LFX Workspace: A Rust library crate for mediapipe models for WasmEdge NN #2355

yanghaku · 2023-03-11T14:51:20Z

Motivation

Mediapipe is a collection of ML models for streaming data. The official website provides Python, iOS, Android, and TFLite-JS SDKs for using those models. As WasmEdge is increasingly used in data streaming applications, we would like to build a Rust library crate that enables easy integration of Mediapipe models in WasmEdge applications.

Details

Each MediaPipe model has a description page that describes its input and output tensors. The models are available in Tensorflow Lite format, which is supported by the WasmEdge Tensorflow Lite plugin.

We need at least one set of library functions for each model in Mediapipe. Each library function takes in a media object and returns the inference result. The function performs the following tasks.
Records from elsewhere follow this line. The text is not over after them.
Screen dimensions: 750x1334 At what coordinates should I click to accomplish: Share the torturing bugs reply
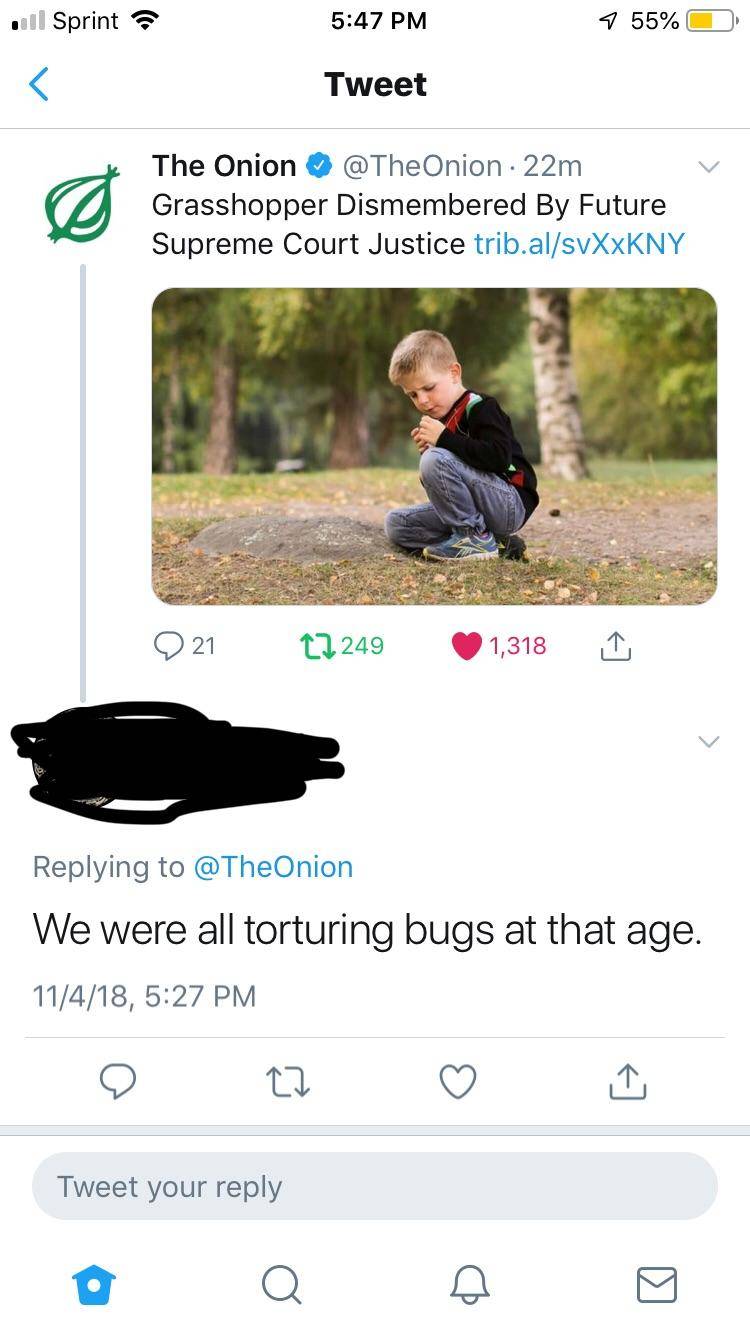[628, 1081]
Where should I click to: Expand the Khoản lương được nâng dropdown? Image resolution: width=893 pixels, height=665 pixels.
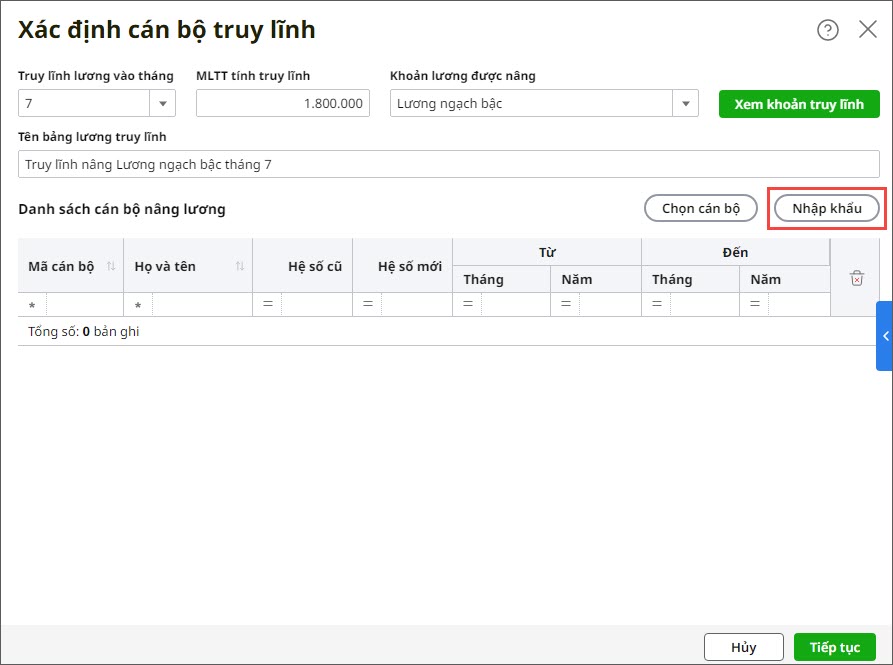pos(685,103)
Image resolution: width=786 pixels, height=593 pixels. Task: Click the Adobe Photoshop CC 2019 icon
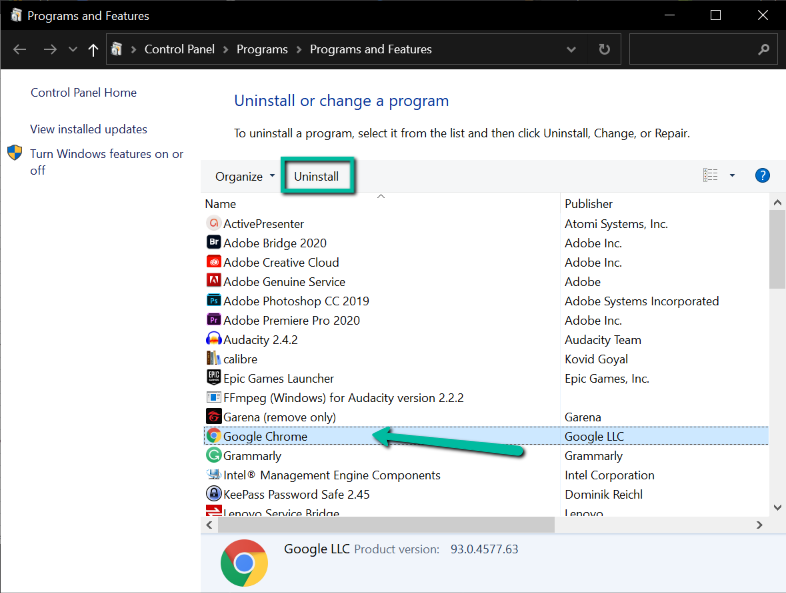pyautogui.click(x=213, y=301)
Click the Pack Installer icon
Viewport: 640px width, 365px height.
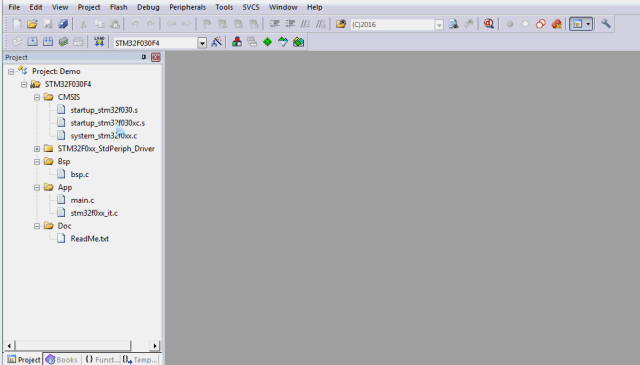click(298, 42)
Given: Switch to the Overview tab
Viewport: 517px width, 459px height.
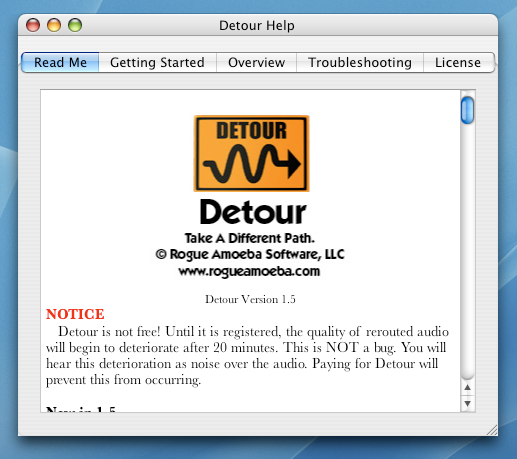Looking at the screenshot, I should click(256, 62).
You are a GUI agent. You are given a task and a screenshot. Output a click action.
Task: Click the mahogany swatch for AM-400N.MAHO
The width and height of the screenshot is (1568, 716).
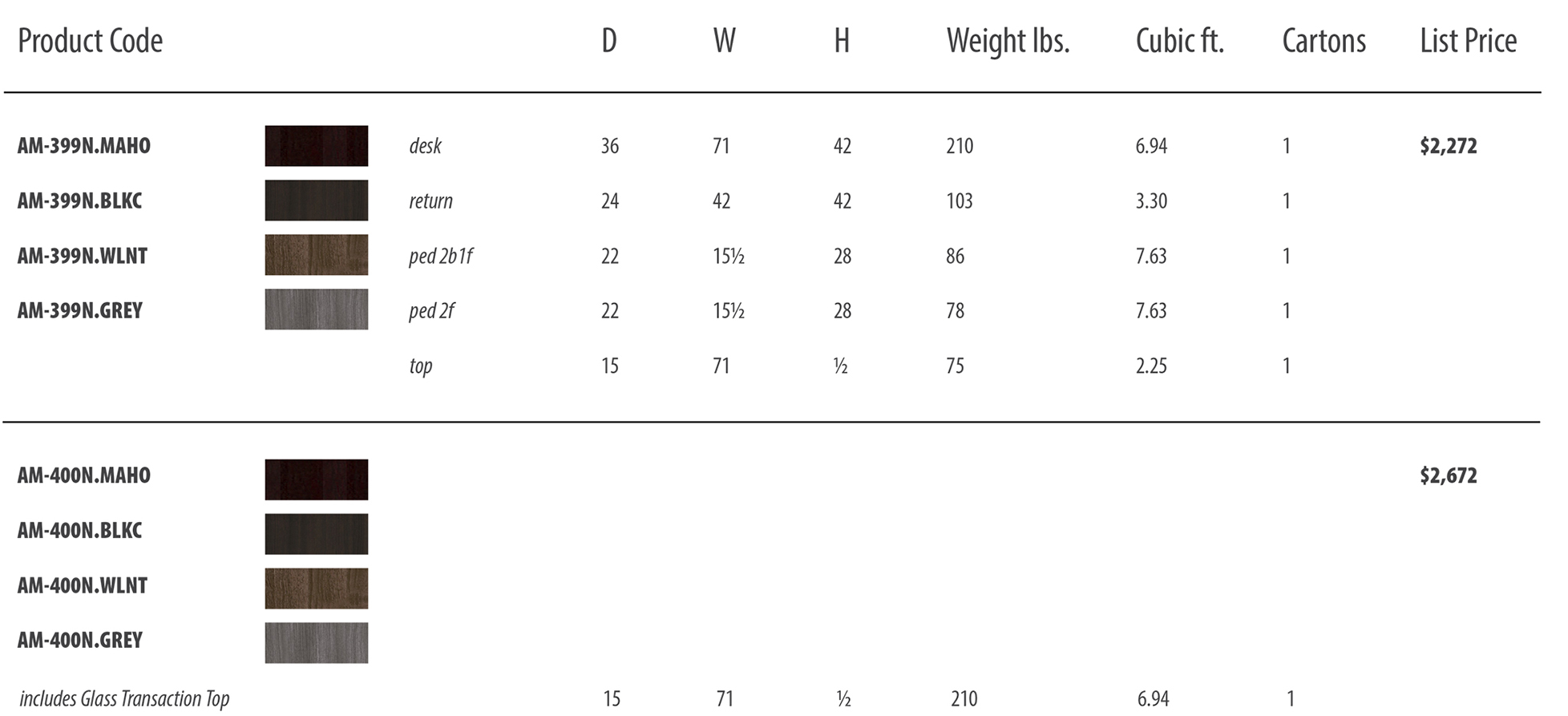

Process the input media object (e.g., a byte array for a JPEG image) into a tensor for the model. As an example, you could use the Rust imageproc crate to process the image into a vector.
Use WasmEdge NN to run inference of the input tensor on the model.
Collect and interpret the result tensor.
- The function should at least return a struct containing the output parameters described in the model description page. For example, a face detection function should return a vector of structs. Each struct contains the coordinates of a detected page.
- The function should also return a visual representation of the inference results. For example, we should overlay detected face boundaries and landmarks on the original image. As an example, the draw_hollow_rect_mut() in imageproc could be used to draw detected boundaries.

Milestones

Create a list of models, and then for each model, list the pre-, and post-processing functions needed.
Implement the tasks: image classification (no video support), object detection (no video support) (1 week)
Implement the tasks: text classification and audio classification. (2 weeks)
Find the function we need in OpenCV, and try to implement the video support for vision tasks. (2 weeks)
Implement all other vision tasks such as hand landmarks detection. (2 weeks)
build a new TfLite library that includes MediaPipe custom operators (1 week)
Try to implement GPU support for MediaPipe models. (1 week)
Write the documents, then publish the library to crates.io. (1 week)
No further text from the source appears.